Record excerpts below:

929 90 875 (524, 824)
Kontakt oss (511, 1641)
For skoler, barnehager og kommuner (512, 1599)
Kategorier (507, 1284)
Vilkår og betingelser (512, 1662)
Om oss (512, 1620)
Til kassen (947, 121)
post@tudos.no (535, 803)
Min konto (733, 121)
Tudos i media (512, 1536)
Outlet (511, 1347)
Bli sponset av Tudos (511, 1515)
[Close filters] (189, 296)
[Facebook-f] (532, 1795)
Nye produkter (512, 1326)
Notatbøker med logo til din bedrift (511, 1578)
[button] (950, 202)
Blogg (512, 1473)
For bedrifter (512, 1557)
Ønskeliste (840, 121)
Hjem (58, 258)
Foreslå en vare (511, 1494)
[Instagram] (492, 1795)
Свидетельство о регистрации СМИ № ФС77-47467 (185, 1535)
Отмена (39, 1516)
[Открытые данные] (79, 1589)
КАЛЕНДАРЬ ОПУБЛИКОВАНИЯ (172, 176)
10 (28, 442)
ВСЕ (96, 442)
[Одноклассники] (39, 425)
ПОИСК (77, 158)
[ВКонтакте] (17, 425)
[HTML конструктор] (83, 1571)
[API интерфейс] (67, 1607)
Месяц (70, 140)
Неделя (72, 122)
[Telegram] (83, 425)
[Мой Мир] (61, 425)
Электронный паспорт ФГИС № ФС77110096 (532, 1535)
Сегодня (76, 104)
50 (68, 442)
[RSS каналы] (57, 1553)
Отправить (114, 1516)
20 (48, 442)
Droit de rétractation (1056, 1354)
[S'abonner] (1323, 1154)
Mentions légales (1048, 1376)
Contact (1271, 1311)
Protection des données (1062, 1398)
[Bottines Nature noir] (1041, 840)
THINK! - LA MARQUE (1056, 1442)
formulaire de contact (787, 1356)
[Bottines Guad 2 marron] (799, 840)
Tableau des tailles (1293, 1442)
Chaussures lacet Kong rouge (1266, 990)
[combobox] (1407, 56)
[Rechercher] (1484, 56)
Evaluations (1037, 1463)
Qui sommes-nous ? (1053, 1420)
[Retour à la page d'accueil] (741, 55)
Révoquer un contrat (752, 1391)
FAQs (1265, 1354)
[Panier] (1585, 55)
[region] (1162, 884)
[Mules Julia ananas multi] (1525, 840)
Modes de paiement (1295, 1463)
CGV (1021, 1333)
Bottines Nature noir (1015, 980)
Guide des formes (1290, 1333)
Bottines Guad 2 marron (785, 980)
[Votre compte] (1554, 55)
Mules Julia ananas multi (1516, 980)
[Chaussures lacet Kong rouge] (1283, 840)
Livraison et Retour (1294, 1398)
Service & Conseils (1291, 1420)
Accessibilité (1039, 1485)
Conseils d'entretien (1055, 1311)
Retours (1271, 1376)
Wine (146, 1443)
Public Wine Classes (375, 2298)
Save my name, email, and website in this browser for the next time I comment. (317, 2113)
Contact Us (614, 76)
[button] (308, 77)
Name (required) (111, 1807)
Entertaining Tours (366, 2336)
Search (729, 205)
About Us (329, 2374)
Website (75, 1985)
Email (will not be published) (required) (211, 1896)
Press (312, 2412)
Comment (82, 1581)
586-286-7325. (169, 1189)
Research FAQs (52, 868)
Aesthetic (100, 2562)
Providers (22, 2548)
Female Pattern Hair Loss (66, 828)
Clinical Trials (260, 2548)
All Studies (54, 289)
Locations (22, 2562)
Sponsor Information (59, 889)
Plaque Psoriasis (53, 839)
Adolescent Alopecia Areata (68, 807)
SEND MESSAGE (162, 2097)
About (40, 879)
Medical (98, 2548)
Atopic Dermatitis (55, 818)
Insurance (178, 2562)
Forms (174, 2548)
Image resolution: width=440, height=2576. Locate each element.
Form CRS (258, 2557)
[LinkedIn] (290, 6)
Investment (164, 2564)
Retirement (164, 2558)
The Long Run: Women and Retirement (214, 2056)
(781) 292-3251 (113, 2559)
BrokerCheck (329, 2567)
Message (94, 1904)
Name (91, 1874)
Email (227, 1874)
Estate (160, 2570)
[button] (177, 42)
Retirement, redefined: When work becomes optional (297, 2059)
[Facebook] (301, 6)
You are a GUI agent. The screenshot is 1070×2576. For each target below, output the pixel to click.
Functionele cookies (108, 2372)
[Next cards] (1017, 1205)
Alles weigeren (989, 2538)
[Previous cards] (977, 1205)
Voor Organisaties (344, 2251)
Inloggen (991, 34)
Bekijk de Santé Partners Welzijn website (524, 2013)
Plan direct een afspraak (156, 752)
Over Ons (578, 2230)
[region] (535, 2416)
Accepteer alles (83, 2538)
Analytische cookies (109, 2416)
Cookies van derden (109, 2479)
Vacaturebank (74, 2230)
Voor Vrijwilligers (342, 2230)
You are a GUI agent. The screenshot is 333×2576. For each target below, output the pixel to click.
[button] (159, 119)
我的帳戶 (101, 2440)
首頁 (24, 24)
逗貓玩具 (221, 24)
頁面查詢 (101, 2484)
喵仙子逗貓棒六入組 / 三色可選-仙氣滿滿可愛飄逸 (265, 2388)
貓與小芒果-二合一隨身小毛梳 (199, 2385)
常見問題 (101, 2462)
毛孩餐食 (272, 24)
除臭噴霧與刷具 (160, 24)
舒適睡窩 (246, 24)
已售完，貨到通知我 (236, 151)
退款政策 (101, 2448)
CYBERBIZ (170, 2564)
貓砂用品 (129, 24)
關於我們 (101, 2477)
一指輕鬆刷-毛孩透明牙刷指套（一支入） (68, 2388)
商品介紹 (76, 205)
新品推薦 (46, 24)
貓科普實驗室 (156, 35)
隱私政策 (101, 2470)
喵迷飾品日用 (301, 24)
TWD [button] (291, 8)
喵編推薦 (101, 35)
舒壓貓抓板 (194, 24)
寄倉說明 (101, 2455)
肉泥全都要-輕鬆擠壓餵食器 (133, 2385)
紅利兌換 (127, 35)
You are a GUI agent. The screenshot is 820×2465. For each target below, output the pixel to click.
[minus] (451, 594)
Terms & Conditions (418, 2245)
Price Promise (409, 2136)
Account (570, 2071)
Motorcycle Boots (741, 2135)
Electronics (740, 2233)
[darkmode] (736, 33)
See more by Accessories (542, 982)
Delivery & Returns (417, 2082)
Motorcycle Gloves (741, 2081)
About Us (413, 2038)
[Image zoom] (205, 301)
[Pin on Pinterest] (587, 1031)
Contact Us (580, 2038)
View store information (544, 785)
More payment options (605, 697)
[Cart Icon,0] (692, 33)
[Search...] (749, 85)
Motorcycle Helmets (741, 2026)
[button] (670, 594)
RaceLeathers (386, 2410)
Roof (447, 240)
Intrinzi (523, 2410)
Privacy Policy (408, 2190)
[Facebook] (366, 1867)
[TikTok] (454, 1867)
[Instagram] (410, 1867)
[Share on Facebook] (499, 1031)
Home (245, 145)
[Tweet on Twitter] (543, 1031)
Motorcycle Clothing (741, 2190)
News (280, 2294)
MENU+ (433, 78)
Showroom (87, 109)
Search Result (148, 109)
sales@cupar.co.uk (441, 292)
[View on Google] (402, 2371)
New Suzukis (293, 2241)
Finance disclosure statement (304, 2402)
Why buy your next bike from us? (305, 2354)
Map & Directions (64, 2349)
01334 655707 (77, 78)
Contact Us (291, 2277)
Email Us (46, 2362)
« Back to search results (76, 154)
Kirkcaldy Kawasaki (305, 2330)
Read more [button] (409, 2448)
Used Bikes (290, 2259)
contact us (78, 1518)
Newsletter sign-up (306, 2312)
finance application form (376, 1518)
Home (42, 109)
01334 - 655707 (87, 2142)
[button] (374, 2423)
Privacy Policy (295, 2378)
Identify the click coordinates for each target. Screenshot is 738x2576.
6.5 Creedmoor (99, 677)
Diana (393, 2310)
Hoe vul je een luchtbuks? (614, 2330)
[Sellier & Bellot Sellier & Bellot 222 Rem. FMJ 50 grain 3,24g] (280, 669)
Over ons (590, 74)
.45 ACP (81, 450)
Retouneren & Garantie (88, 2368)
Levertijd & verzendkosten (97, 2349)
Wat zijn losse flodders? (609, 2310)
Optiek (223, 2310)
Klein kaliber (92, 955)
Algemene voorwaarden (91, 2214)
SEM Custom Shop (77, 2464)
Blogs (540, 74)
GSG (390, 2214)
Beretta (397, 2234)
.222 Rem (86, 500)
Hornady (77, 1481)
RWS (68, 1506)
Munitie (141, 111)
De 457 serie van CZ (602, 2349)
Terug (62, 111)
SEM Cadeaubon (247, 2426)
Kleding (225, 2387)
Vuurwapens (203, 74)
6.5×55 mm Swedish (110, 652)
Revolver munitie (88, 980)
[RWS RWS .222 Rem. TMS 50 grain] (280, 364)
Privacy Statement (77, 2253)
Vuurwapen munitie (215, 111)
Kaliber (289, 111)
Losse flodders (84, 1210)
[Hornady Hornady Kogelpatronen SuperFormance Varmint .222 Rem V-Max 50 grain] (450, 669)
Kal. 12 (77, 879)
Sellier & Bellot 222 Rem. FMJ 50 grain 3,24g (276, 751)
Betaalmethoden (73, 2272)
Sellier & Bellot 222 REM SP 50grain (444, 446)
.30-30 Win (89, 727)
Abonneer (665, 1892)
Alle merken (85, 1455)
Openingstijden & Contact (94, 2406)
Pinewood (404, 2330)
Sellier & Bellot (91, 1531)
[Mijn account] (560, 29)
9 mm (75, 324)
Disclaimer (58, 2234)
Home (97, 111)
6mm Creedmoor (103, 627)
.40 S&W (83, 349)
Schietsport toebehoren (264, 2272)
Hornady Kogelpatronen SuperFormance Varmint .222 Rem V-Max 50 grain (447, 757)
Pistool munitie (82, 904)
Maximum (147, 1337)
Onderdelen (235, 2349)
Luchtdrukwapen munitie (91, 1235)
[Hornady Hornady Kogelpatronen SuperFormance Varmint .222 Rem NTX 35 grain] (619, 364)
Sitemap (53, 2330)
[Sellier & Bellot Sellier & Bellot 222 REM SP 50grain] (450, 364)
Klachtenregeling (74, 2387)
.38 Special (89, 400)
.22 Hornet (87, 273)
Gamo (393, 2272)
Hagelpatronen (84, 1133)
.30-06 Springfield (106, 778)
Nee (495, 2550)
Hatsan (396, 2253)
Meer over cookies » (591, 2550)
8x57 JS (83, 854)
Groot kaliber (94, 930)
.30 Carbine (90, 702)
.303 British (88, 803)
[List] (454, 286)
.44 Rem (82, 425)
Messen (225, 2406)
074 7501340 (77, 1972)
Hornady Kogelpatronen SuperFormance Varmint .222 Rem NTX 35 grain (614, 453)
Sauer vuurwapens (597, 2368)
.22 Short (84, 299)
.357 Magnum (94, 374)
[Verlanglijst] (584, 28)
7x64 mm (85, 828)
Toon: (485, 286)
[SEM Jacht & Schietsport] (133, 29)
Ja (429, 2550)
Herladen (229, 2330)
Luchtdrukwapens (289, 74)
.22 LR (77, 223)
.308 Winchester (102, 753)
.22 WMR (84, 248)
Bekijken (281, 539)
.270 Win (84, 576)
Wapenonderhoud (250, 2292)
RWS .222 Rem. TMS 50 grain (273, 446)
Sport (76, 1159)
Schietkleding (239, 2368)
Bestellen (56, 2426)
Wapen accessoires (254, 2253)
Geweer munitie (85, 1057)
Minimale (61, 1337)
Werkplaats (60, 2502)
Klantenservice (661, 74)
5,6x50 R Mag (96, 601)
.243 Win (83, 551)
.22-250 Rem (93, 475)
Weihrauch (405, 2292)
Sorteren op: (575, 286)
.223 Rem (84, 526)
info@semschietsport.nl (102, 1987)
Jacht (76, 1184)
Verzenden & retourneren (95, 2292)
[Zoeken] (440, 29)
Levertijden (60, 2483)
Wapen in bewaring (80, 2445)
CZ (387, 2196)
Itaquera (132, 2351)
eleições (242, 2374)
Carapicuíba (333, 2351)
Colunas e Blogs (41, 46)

End of Record excerpts.

When you reach the line containing "Electronics (740, 2233)" in the data above, start copying exactly, and stop after the line containing "[button] (374, 2423)".

Electronics (740, 2233)
[darkmode] (736, 33)
See more by Accessories (542, 982)
Delivery & Returns (417, 2082)
Motorcycle Gloves (741, 2081)
About Us (413, 2038)
[Image zoom] (205, 301)
[Pin on Pinterest] (587, 1031)
Contact Us (580, 2038)
View store information (544, 785)
More payment options (605, 697)
[Cart Icon,0] (692, 33)
[Search...] (749, 85)
Motorcycle Helmets (741, 2026)
[button] (670, 594)
RaceLeathers (386, 2410)
Roof (447, 240)
Intrinzi (523, 2410)
Privacy Policy (408, 2190)
[Facebook] (366, 1867)
[TikTok] (454, 1867)
[Instagram] (410, 1867)
[Share on Facebook] (499, 1031)
Home (245, 145)
[Tweet on Twitter] (543, 1031)
Motorcycle Clothing (741, 2190)
News (280, 2294)
MENU+ (433, 78)
Showroom (87, 109)
Search Result (148, 109)
sales@cupar.co.uk (441, 292)
[View on Google] (402, 2371)
New Suzukis (293, 2241)
Finance disclosure statement (304, 2402)
Why buy your next bike from us? (305, 2354)
Map & Directions (64, 2349)
01334 655707 (77, 78)
Contact Us (291, 2277)
Email Us (46, 2362)
« Back to search results (76, 154)
Kirkcaldy Kawasaki (305, 2330)
Read more [button] (409, 2448)
Used Bikes (290, 2259)
contact us (78, 1518)
Newsletter sign-up (306, 2312)
finance application form (376, 1518)
Home (42, 109)
01334 - 655707 (87, 2142)
[button] (374, 2423)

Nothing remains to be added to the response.